**PROVIDED PASSAGE**.
------------------------

Hitchhiking: Uvita, Costa Rica
It was hard to leave San Gerardo de Rivas and the beautifully fresh mountain air, but finally I made my way down to Uvita.
Unfortunately I completely missed the bus stop for Uvita, and realized my error about 4km down the highway. It was dark, but I'd felt pretty safe in Costa Rica thus far, and I really didn't have much of an option - so I got my sweaty, backpacked ass walking back down the highway, cursing my daydreaming tendency on buses. Finally I came to the top of the road that leads to Uvita, and by my guess it was at least another mile walking... luckily, on my first attempt at flagging down a vehicle, a van with a local family stopped to pick me up and took me most of the way. Then, I was offered a ride by a tourist couple for the last 500 meters. Winning! I arrived to the beautiful Futterbly Hostel ready to chill hard, so when I discovered that my dorm "room" was really an open-air treehouse, and I'd have to literally climb a ladder with my heavy backpacks to get to it, I didn't blink an eye.

------------------------

**GIVEN MATERIAL**.

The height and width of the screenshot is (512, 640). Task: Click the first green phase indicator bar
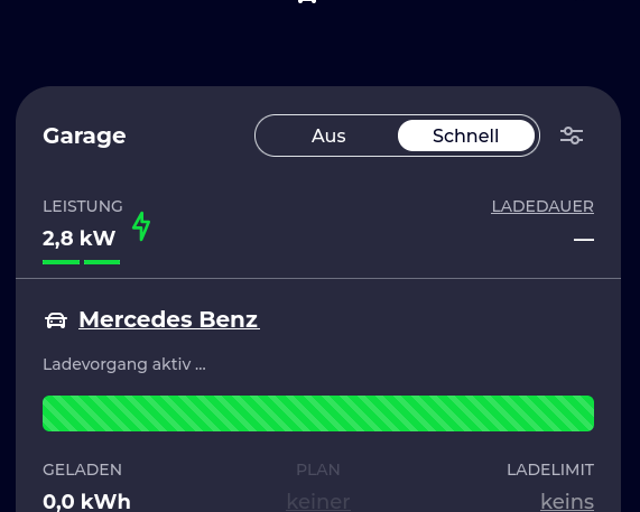pos(61,262)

------------------------

**GOALS**.
1. In the hitchhiking account, who drove the writer the last 500 meters?
2. List every named place that appears in the hitchhiking account, including the lodging.
3. Quote everything in the hitchhiking account from "Hitchhiking: Uvita, Costa" down to "down to Uvita.".

**SOLUTIONS TO EACH TASK**.
1. A tourist couple.

2. Uvita, Costa Rica, San Gerardo de Rivas, Futterbly Hostel

3.
Hitchhiking: Uvita, Costa Rica
It was hard to leave San Gerardo de Rivas and the beautifully fresh mountain air, but finally I made my way down to Uvita.